WHAT YOU WILL DO
Give back each entry verbatim.

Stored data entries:
• • • • • • •

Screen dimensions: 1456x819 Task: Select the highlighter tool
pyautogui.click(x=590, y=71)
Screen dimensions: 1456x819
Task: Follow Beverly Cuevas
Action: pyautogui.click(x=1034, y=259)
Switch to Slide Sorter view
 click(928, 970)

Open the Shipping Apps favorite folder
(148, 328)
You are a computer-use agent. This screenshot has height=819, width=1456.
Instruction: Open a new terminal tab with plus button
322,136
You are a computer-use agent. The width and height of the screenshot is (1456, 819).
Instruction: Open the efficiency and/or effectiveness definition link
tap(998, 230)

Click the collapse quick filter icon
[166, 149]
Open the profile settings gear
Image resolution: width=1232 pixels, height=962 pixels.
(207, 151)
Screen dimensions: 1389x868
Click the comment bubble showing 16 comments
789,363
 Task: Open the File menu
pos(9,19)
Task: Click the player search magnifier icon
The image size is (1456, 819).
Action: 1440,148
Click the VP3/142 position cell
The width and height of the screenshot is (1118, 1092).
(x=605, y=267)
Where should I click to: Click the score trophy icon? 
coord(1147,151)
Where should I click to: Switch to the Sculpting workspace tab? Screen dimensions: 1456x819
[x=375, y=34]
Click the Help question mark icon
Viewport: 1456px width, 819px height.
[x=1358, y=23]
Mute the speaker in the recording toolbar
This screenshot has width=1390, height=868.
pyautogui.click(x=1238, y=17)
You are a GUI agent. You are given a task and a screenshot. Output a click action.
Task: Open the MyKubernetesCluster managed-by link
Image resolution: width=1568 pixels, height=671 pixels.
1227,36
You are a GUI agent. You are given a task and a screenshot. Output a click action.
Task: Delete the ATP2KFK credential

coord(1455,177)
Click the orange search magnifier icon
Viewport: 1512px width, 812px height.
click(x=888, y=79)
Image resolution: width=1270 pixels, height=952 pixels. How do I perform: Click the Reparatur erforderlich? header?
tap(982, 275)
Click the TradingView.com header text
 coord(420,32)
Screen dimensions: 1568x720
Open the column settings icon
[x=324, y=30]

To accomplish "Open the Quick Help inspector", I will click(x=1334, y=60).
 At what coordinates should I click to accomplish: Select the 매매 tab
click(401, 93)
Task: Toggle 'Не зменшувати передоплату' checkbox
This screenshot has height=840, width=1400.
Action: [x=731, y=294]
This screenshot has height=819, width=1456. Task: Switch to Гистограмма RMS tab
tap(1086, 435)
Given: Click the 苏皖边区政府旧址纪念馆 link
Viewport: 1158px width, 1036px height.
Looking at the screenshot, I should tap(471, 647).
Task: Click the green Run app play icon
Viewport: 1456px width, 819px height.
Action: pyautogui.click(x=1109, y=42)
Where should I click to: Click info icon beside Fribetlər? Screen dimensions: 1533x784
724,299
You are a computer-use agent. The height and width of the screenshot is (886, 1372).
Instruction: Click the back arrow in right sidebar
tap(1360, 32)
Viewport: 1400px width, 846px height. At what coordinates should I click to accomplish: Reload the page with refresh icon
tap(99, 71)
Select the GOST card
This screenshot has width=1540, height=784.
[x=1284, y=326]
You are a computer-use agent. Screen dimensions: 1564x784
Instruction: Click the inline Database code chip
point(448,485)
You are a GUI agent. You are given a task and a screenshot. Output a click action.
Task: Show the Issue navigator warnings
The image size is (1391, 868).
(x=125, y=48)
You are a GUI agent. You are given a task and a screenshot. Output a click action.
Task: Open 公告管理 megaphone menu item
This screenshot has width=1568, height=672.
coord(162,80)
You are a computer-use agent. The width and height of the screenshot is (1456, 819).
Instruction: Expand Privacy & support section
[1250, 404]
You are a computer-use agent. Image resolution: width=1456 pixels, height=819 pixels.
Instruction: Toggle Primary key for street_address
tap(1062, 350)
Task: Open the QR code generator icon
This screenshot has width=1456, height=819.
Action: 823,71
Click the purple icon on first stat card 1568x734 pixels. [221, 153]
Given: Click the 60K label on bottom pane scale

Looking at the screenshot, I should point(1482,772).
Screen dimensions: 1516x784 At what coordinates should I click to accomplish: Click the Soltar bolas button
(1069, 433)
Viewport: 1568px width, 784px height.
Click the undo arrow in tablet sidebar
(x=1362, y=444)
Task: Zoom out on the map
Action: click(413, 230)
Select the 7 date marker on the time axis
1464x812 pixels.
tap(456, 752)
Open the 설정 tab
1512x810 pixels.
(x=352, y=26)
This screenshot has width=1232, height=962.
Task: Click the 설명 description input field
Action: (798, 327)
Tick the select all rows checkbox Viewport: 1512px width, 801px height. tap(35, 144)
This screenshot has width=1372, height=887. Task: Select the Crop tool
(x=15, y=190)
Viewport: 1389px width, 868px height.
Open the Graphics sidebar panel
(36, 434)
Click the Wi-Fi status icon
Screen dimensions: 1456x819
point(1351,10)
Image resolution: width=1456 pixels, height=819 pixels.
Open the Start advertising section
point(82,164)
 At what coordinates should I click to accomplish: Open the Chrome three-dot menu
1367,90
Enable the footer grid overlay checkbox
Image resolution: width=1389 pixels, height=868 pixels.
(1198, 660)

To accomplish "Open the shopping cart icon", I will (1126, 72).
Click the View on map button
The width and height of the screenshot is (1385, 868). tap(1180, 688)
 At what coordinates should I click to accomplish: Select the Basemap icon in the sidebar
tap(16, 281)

• • • • • • •

TASK RESPONSE
Screen dimensions: 1456x819 Task: Select the highlighter tool
pyautogui.click(x=590, y=71)
Screen dimensions: 1456x819
Task: Follow Beverly Cuevas
Action: pyautogui.click(x=1034, y=259)
Switch to Slide Sorter view
 click(928, 970)

Open the Shipping Apps favorite folder
(148, 328)
You are a computer-use agent. This screenshot has height=819, width=1456.
Instruction: Open a new terminal tab with plus button
322,136
You are a computer-use agent. The width and height of the screenshot is (1456, 819).
Instruction: Open the efficiency and/or effectiveness definition link
tap(998, 230)

Click the collapse quick filter icon
[166, 149]
Open the profile settings gear
Image resolution: width=1232 pixels, height=962 pixels.
(207, 151)
Screen dimensions: 1389x868
Click the comment bubble showing 16 comments
789,363
 Task: Open the File menu
pos(9,19)
Task: Click the player search magnifier icon
The image size is (1456, 819).
Action: 1440,148
Click the VP3/142 position cell
The width and height of the screenshot is (1118, 1092).
(x=605, y=267)
Where should I click to: Click the score trophy icon? 
coord(1147,151)
Where should I click to: Switch to the Sculpting workspace tab? Screen dimensions: 1456x819
[x=375, y=34]
Click the Help question mark icon
Viewport: 1456px width, 819px height.
[x=1358, y=23]
Mute the speaker in the recording toolbar
This screenshot has width=1390, height=868.
pyautogui.click(x=1238, y=17)
You are a GUI agent. You are given a task and a screenshot. Output a click action.
Task: Open the MyKubernetesCluster managed-by link
Image resolution: width=1568 pixels, height=671 pixels.
1227,36
You are a GUI agent. You are given a task and a screenshot. Output a click action.
Task: Delete the ATP2KFK credential

coord(1455,177)
Click the orange search magnifier icon
Viewport: 1512px width, 812px height.
click(x=888, y=79)
Image resolution: width=1270 pixels, height=952 pixels. How do I perform: Click the Reparatur erforderlich? header?
tap(982, 275)
Click the TradingView.com header text
 coord(420,32)
Screen dimensions: 1568x720
Open the column settings icon
[x=324, y=30]

To accomplish "Open the Quick Help inspector", I will click(x=1334, y=60).
 At what coordinates should I click to accomplish: Select the 매매 tab
click(401, 93)
Task: Toggle 'Не зменшувати передоплату' checkbox
This screenshot has height=840, width=1400.
Action: [x=731, y=294]
This screenshot has height=819, width=1456. Task: Switch to Гистограмма RMS tab
tap(1086, 435)
Given: Click the 苏皖边区政府旧址纪念馆 link
Viewport: 1158px width, 1036px height.
Looking at the screenshot, I should tap(471, 647).
Task: Click the green Run app play icon
Viewport: 1456px width, 819px height.
Action: pyautogui.click(x=1109, y=42)
Where should I click to: Click info icon beside Fribetlər? Screen dimensions: 1533x784
724,299
You are a computer-use agent. The height and width of the screenshot is (886, 1372).
Instruction: Click the back arrow in right sidebar
tap(1360, 32)
Viewport: 1400px width, 846px height. At what coordinates should I click to accomplish: Reload the page with refresh icon
tap(99, 71)
Select the GOST card
This screenshot has width=1540, height=784.
[x=1284, y=326]
You are a computer-use agent. Screen dimensions: 1564x784
Instruction: Click the inline Database code chip
point(448,485)
You are a GUI agent. You are given a task and a screenshot. Output a click action.
Task: Show the Issue navigator warnings
The image size is (1391, 868).
(x=125, y=48)
You are a GUI agent. You are given a task and a screenshot. Output a click action.
Task: Open 公告管理 megaphone menu item
This screenshot has width=1568, height=672.
coord(162,80)
You are a computer-use agent. The width and height of the screenshot is (1456, 819).
Instruction: Expand Privacy & support section
[1250, 404]
You are a computer-use agent. Image resolution: width=1456 pixels, height=819 pixels.
Instruction: Toggle Primary key for street_address
tap(1062, 350)
Task: Open the QR code generator icon
This screenshot has width=1456, height=819.
Action: 823,71
Click the purple icon on first stat card 1568x734 pixels. [221, 153]
Given: Click the 60K label on bottom pane scale

Looking at the screenshot, I should point(1482,772).
Screen dimensions: 1516x784 At what coordinates should I click to accomplish: Click the Soltar bolas button
(1069, 433)
Viewport: 1568px width, 784px height.
Click the undo arrow in tablet sidebar
(x=1362, y=444)
Task: Zoom out on the map
Action: click(413, 230)
Select the 7 date marker on the time axis
1464x812 pixels.
tap(456, 752)
Open the 설정 tab
1512x810 pixels.
(x=352, y=26)
This screenshot has width=1232, height=962.
Task: Click the 설명 description input field
Action: (798, 327)
Tick the select all rows checkbox Viewport: 1512px width, 801px height. tap(35, 144)
This screenshot has width=1372, height=887. Task: Select the Crop tool
(x=15, y=190)
Viewport: 1389px width, 868px height.
Open the Graphics sidebar panel
(36, 434)
Click the Wi-Fi status icon
Screen dimensions: 1456x819
point(1351,10)
Image resolution: width=1456 pixels, height=819 pixels.
Open the Start advertising section
point(82,164)
 At what coordinates should I click to accomplish: Open the Chrome three-dot menu
1367,90
Enable the footer grid overlay checkbox
Image resolution: width=1389 pixels, height=868 pixels.
(1198, 660)

To accomplish "Open the shopping cart icon", I will (1126, 72).
Click the View on map button
The width and height of the screenshot is (1385, 868). tap(1180, 688)
 At what coordinates should I click to accomplish: Select the Basemap icon in the sidebar
tap(16, 281)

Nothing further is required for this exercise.